Ela deu várias voltas com a gaze pela barriga e depois pegou a própria toalha de banho para limpar o chão, descartando-a, em seguida. Quando olhou para ver como estava seu curativo, viu que estava encharcado.

"M***a!" A ruiva xingou e pegou mais gaze. Jessica precisava ir para o pronto-socorro e estava ciente disso. Infelizmente, tinha ido longe demais e o sangramento não ia parar sozinho, sendo necessário, alguns pontos. A advogada terminou de se vestir e foi depressa até o quarto para colocar um casaco escuro por cima da roupa, que já estava manchada de sangue.

Jessica cruzou a sala, gritando rapidamente.

"Vou comprar leite de soja!"

"Ei, pera aí!" Andrew apareceu com a bebê no colo.

"A loja é aqui do lado. Vai ser rápido." Jessica ficava mais nervosa a cada segundo, igual quando mentia para a mãe.

"Deixa que eu vou pra você."

"Não precisa, você tá com a Mel e..." Jessica acompanhou o olhar do marido e viu sangue no chão. Seu sangue. "Eu me machuquei na quina do mármore do banheiro." Ela logo explicou. 

Os olhos de Andrew se encheram de lágrimas. 

Jessica queria se enterrar de tanta vergonha e humilhação. "É melhor eu ir." Ela se virou e começou a andar em direção à porta. 

"Não vá!" Andrew gritou. "Por favor..."

Jessica parou aonde estava e começou a chorar incontrolavelmente, de costas para seu esposo.

Andrew se aproximou e envolveu a ruiva num abraço com seu braço livre. 

"Eu me odeio!" Jessica falou entre soluços. 

"Que pena, mas eu te amo." Ele beijou sua cabeça. "Vai ficar tudo bem. Eu prometo." Jessica assentiu, se sentindo fraca e derrotada. 

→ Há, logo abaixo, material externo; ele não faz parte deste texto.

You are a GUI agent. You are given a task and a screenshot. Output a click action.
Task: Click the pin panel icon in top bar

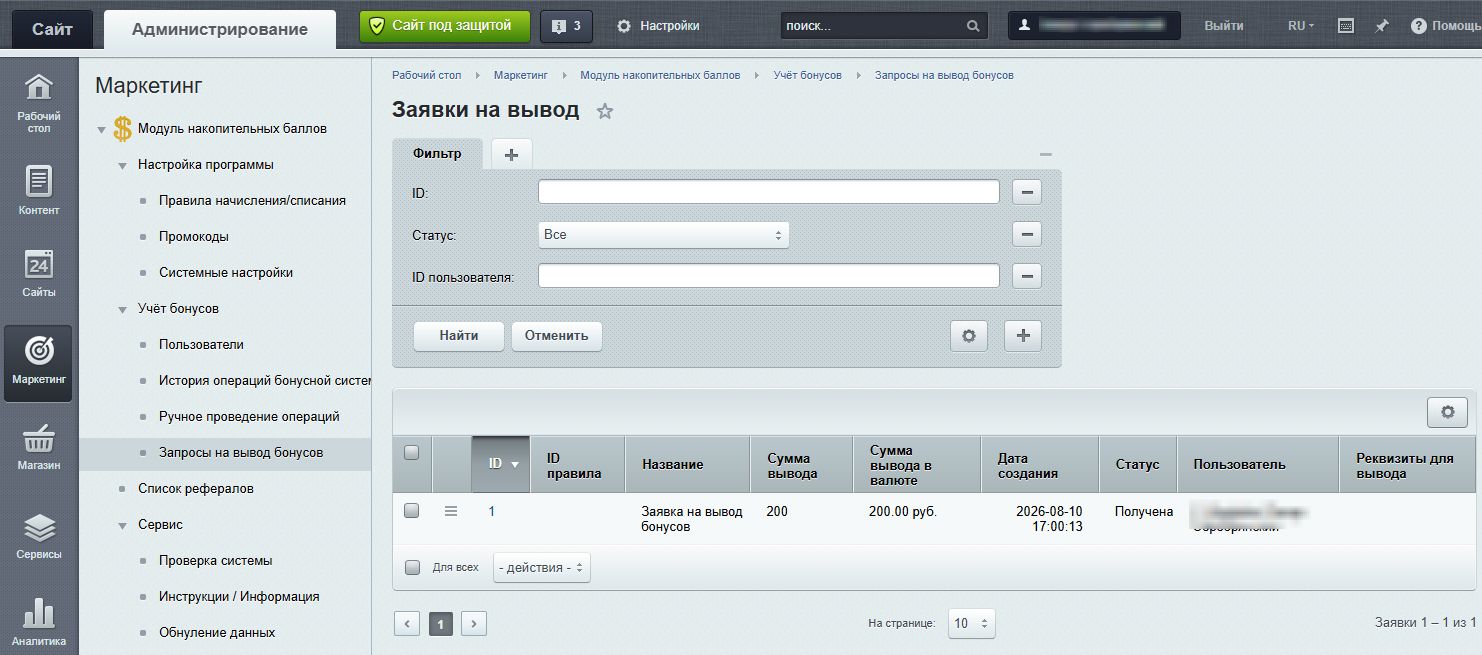1381,26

Andrew pegou a bolsa da Mel rapidamente sem tirar os olhos da ruiva e depois a levou até o pronto-socorro. 

Quando chegaram no hospital, a ruiva já tinha perdido muito sangue e estava semiconsciente. Dr. Fernandes chamou a atenção para a gravidade do que fizera, pois há poucos meses atrás, tinha perdido muito sangue no parto, precisando até de transfusão. 

Em particular com o Andrew, disse para ele não se intimidar em interná-la numa reabilitação, caso fizesse isso de novo de forma tão destrutiva, pois aquele quadro caracterizava que a ruiva era um perigo a si mesma.